START TEXT FOR ANALYSIS

Space Afrika, the duo of Berlin-based Josh Reidy and Manchester-based Joshua Inyang, delivered an experimental electronic masterpiece with their 2018 album ‘Somewhere Decent To Live’. While using the 808 bass booms and panoramic pads of classic jungle, they stripped away the breakbeats to create a new kind of contemplative ambient music. With deliberate depletion and a minimalist palette, Space Afrika hinted at the genres that inspired their sound, but made something looser and more amorphous.
At the time, Inyang told DJ Mag: “This whole thing is very reduced. There’ll be some periods when we’ve come back from a gig, after hearing this heavy four-four and these breaks, and we’ve been working on a track. We think, ‘we could put a little break in there’. It was tempting to do that at times, but every time we did, it didn’t feel correct. We felt we could be just as impactful with the bare minimum.”
Since then, they’ve morphed, maintaining an ambient sensibility, but transporting it somewhere new. Their 2020 mixtape ‘Hybtwibt?’, a grab bag of new works and edits also broadcast on NTS Radio, saw them mixing field recordings, spoken voice snippets and delicate synth vignettes, and this direction informs new album ‘Honest Labour’, a more expansive vision that adds many hitherto unheard elements to their sound.
On ‘Indigo Grit’, they’re joined by Guest, and her vocals give it an ethereal presence, mixed with the muted woodwind and kick drums in the backdrop. ‘Lose You Beau’ is coated in crackle and tape hiss, reminiscent of the blue laments of Burial, or Actress’s ‘Caves Of Paradise’, an impression emphasised by the snatches of vocal sample.
There are 19 short tracks, suggesting another mixtape, where each ephemeral snapshot melts into the next in a dreamlike sequence. ‘LV’ immediately captures the attention, with its flourishes of Cocteau Twins-like reverb-dunked guitar coming up against low scrapes of what sounds like cello and TV buzz; the dream pop influence makes perfect sense in their heady, introspective sound world.
That impression is strengthened by the extraordinary ‘Girl Scout Cookies’, featuring Bianca Scout. Full of rippling synth and Scout’s celestial tones, it feels like something utopian and ambient, before a burst of angry spoken word, when the song changes shape into shoegaze indie powered by a glowering bass guitar sound, resembling a modern twist on ’80s 4AD band A.R. Kane.
‘Preparing The Perfect Response’ has a spoken segment with an American woman talking about her life struggles, while the cello in the background could almost be Arthur Russell circa ‘World Of Echo’, and ‘NY Interlude’ is a rare hint at beats, its broken rhythm snapping over filtered synth loops. ‘B£E’ is something very different, with its heavy hip-hop drums and the vocals of MC Blackhaine mixing with swelling strings and synth swirls.
Some tracks are tantalisingly brief, like ‘With Your Touch’, a mere 45 seconds that you wish could go on much longer, its bone chilling bells and field recording crackles opening out into distant voices. All the songs play with mood, like the mercurial ‘Strength’ with LA Timpa, seemingly melancholy in its intro, before moving into more fractured squalls of synth noise and spidery guitar like The Cure at their most gothic.
‘Honest Labour’ was made remotely, with the duo sending pieces of tracks back and forth and building them that way. You can sense that isolation and introspection in the music, a feeling compounded by the pandemic situation. It feels like an album that explores inner space rather than the heavens, and it’s staggeringly powerful. There’s no one else making records like this.

END TEXT FOR ANALYSIS
START INFORMATION

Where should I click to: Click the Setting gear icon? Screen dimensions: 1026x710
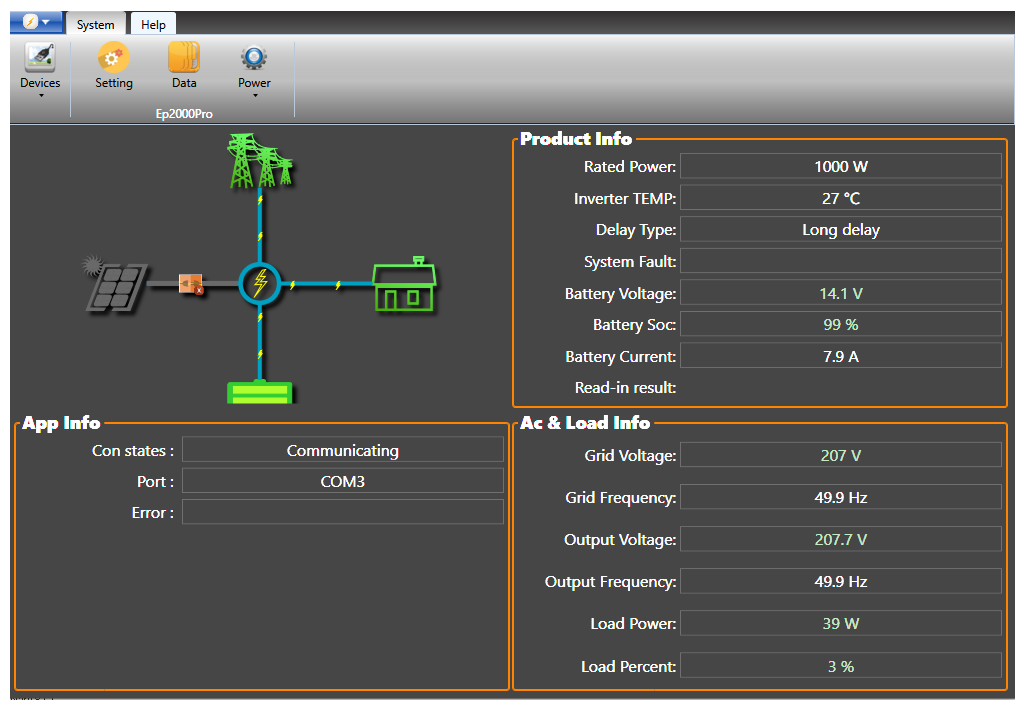[x=113, y=59]
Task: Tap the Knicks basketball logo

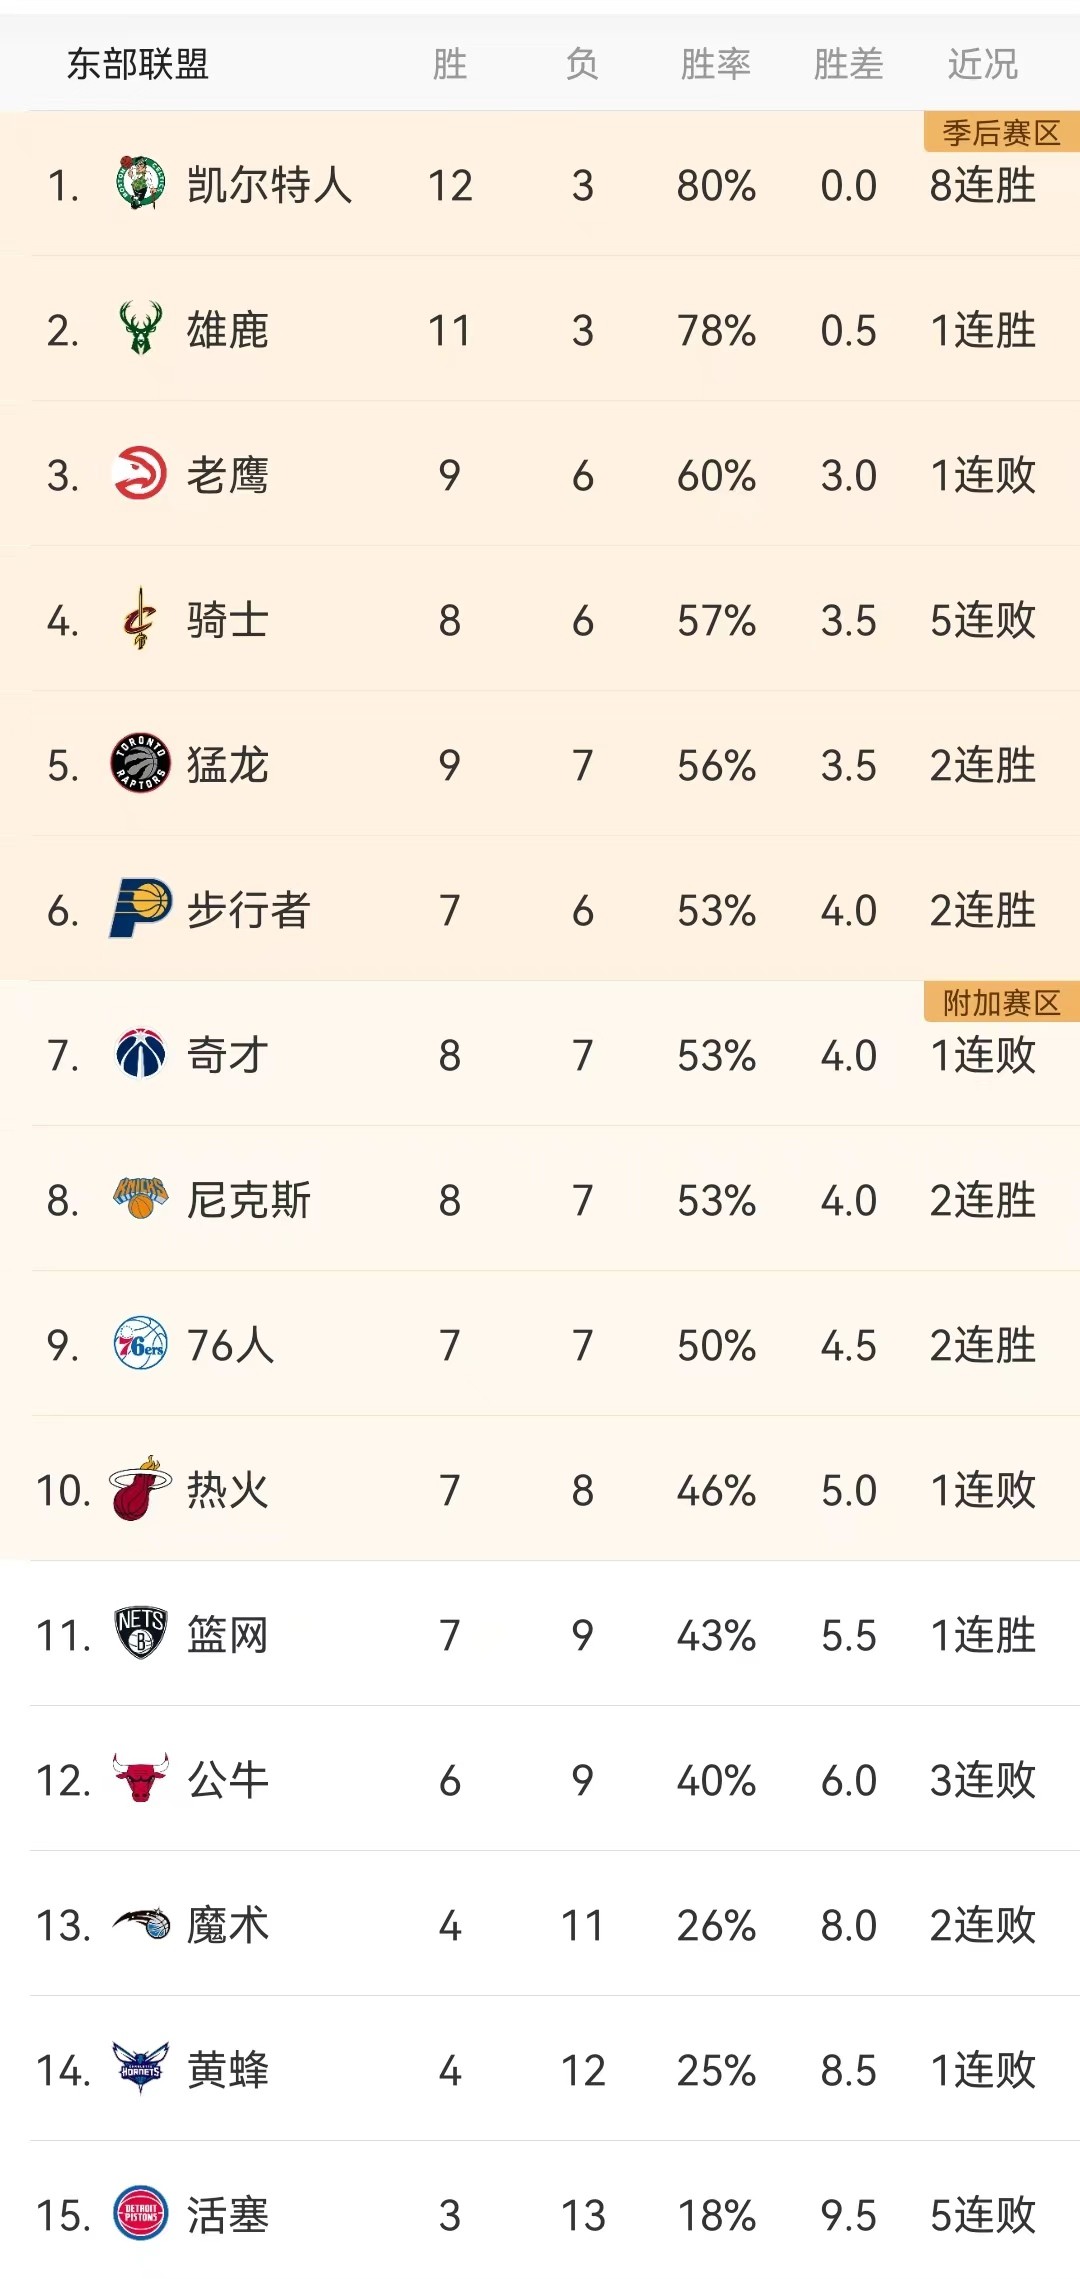Action: click(x=140, y=1198)

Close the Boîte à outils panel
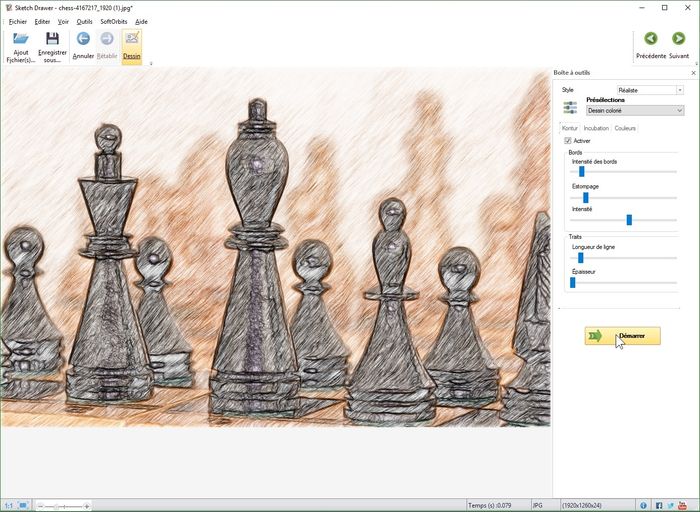tap(693, 73)

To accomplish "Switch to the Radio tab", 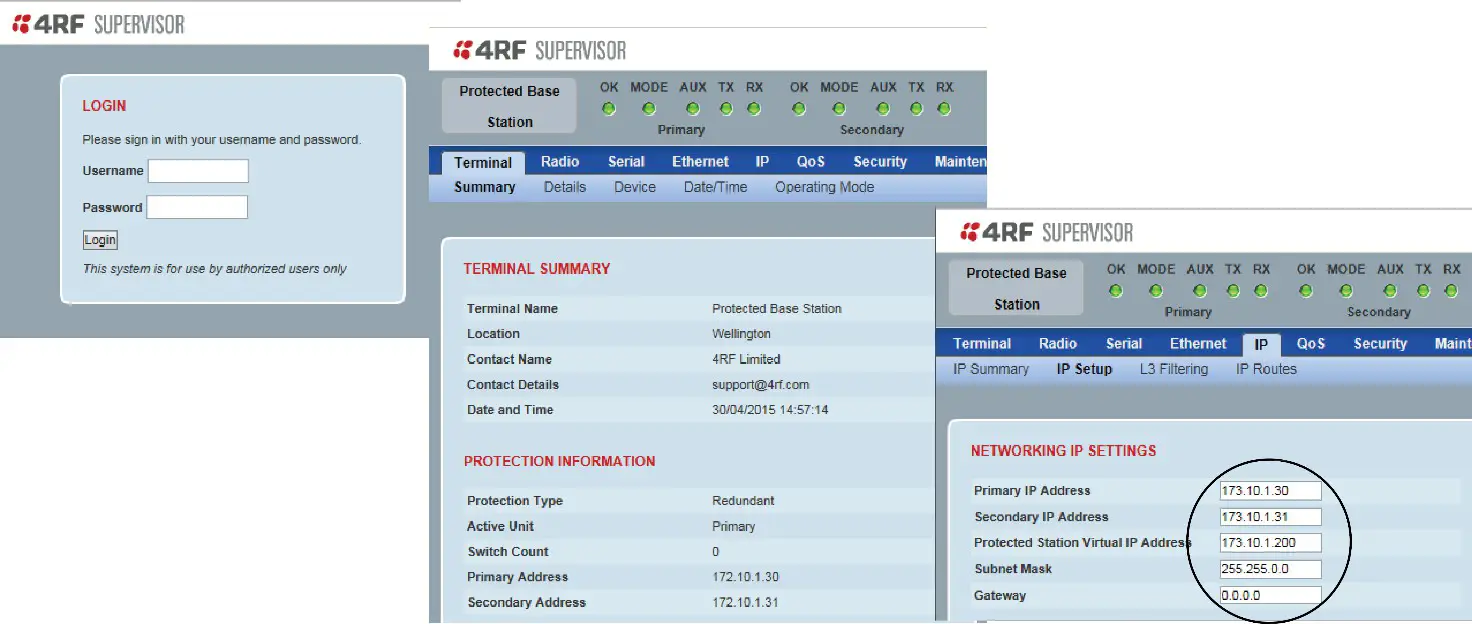I will click(x=560, y=161).
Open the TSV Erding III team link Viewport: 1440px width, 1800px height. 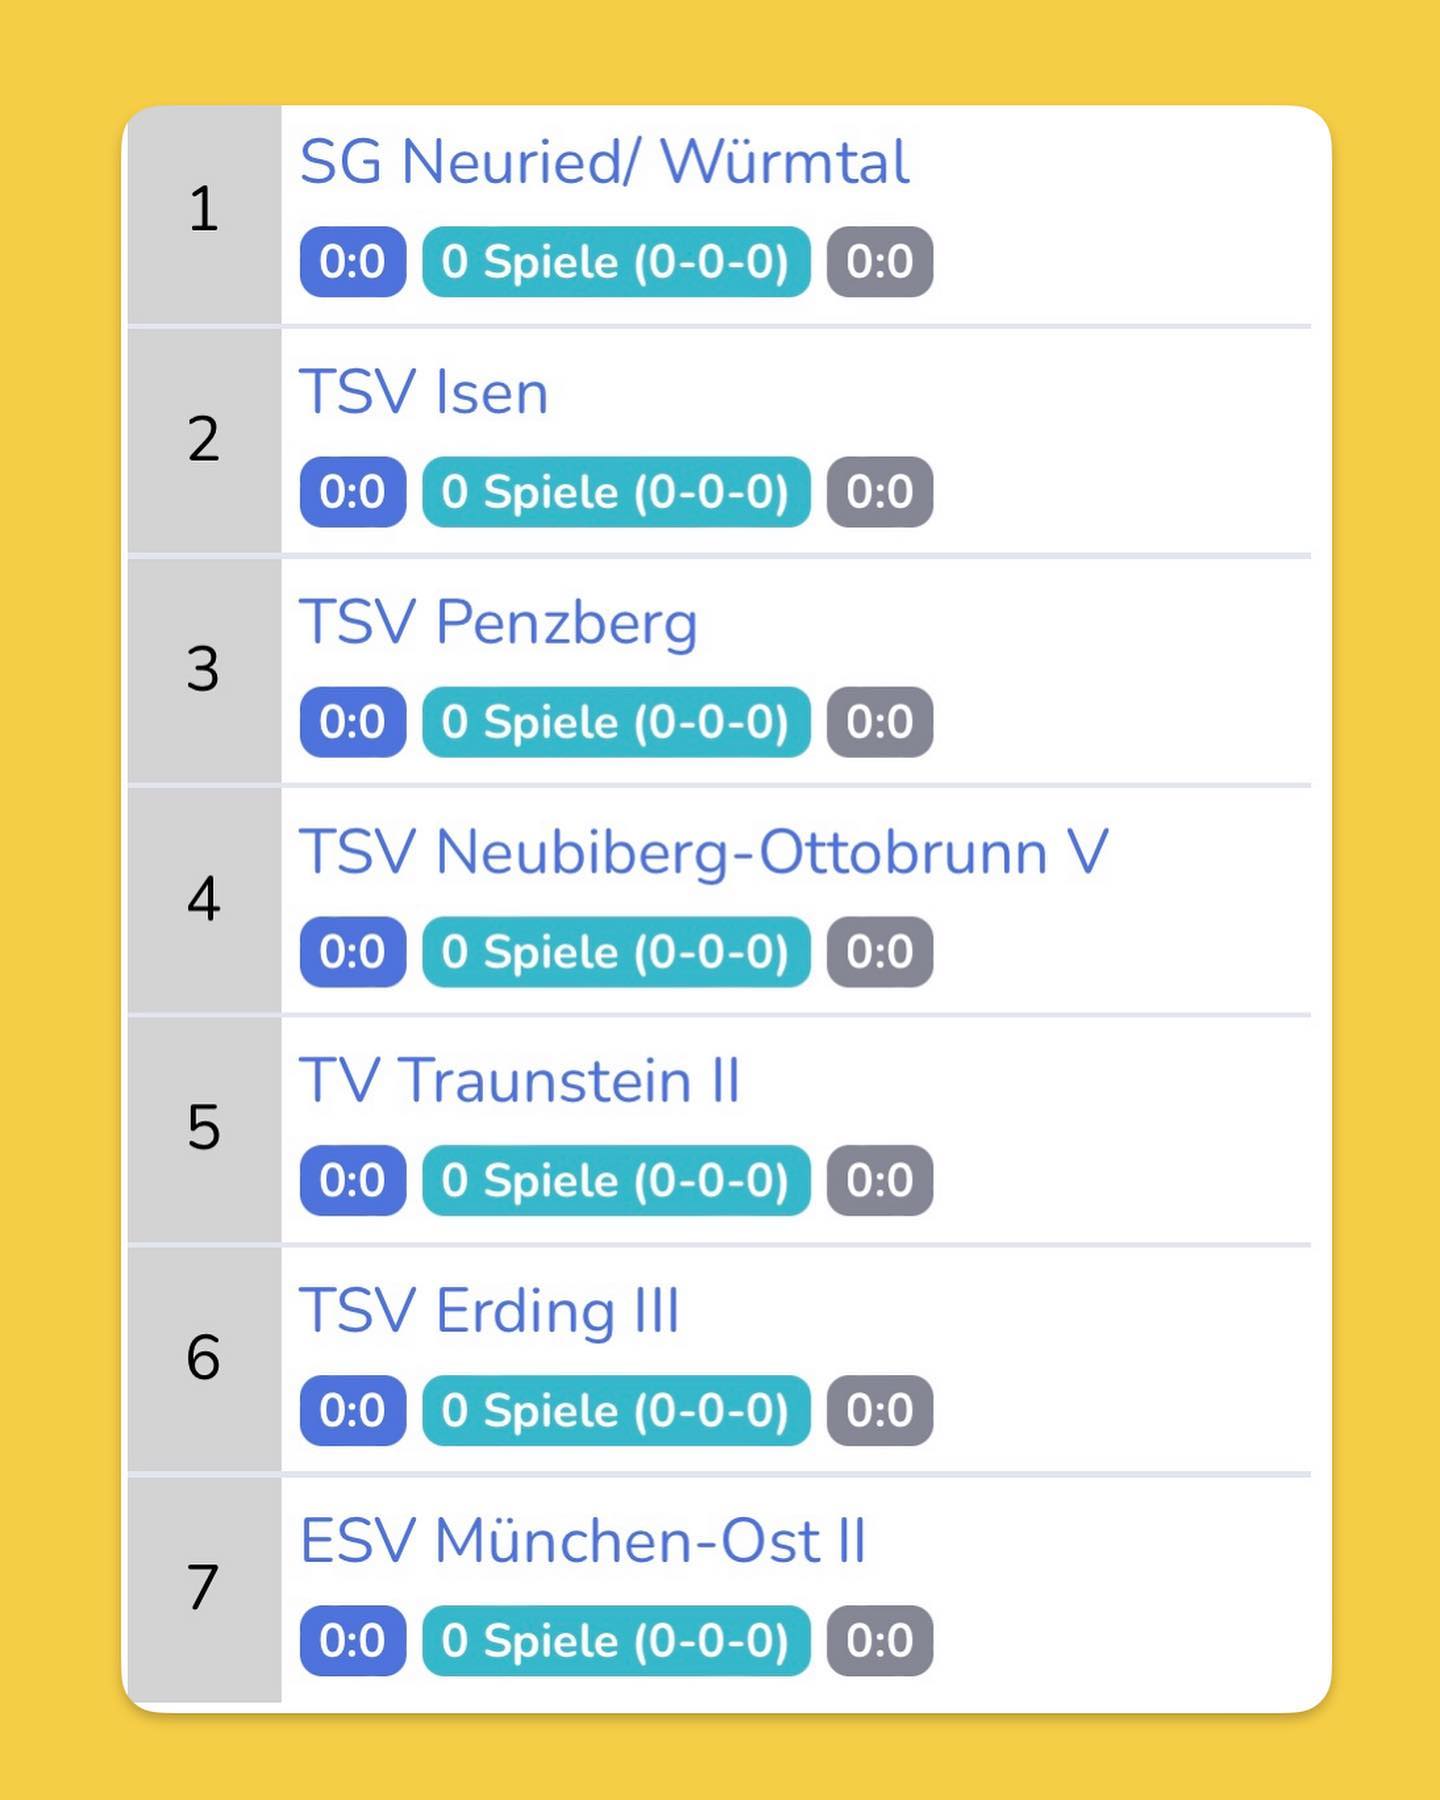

END INFORMATION

**WHAT TO WORK ON**.
A. In the review of Space Afrika's album, restate the passage from "At the time, Inyang" up to and including "to their sound.", substituting "show" for "gig".
B. Using the review of Space Afrika's album, answer yes or no to each statement and quote the exact words that decide it: (i) The duo's 2018 album was 'Somewhere Decent To Live'. (ii) MC Blackhaine's vocals appear on 'NY Interlude'. (iii) 'Honest Labour' was made with both members working in the same room.

**YOUR WRITTEN ANSWERS**.
A.
At the time, Inyang told DJ Mag: “This whole thing is very reduced. There’ll be some periods when we’ve come back from a show, after hearing this heavy four-four and these breaks, and we’ve been working on a track. We think, ‘we could put a little break in there’. It was tempting to do that at times, but every time we did, it didn’t feel correct. We felt we could be just as impactful with the bare minimum.”
Since then, they’ve morphed, maintaining an ambient sensibility, but transporting it somewhere new. Their 2020 mixtape ‘Hybtwibt?’, a grab bag of new works and edits also broadcast on NTS Radio, saw them mixing field recordings, spoken voice snippets and delicate synth vignettes, and this direction informs new album ‘Honest Labour’, a more expansive vision that adds many hitherto unheard elements to their sound.

B.
(i) Yes: "delivered an experimental electronic masterpiece with their 2018 album ‘Somewhere Decent To Live’"
(ii) No: "‘B£E’ is something very different, with its heavy hip-hop drums and the vocals of MC Blackhaine"
(iii) No: "‘Honest Labour’ was made remotely, with the duo sending pieces of tracks back and forth"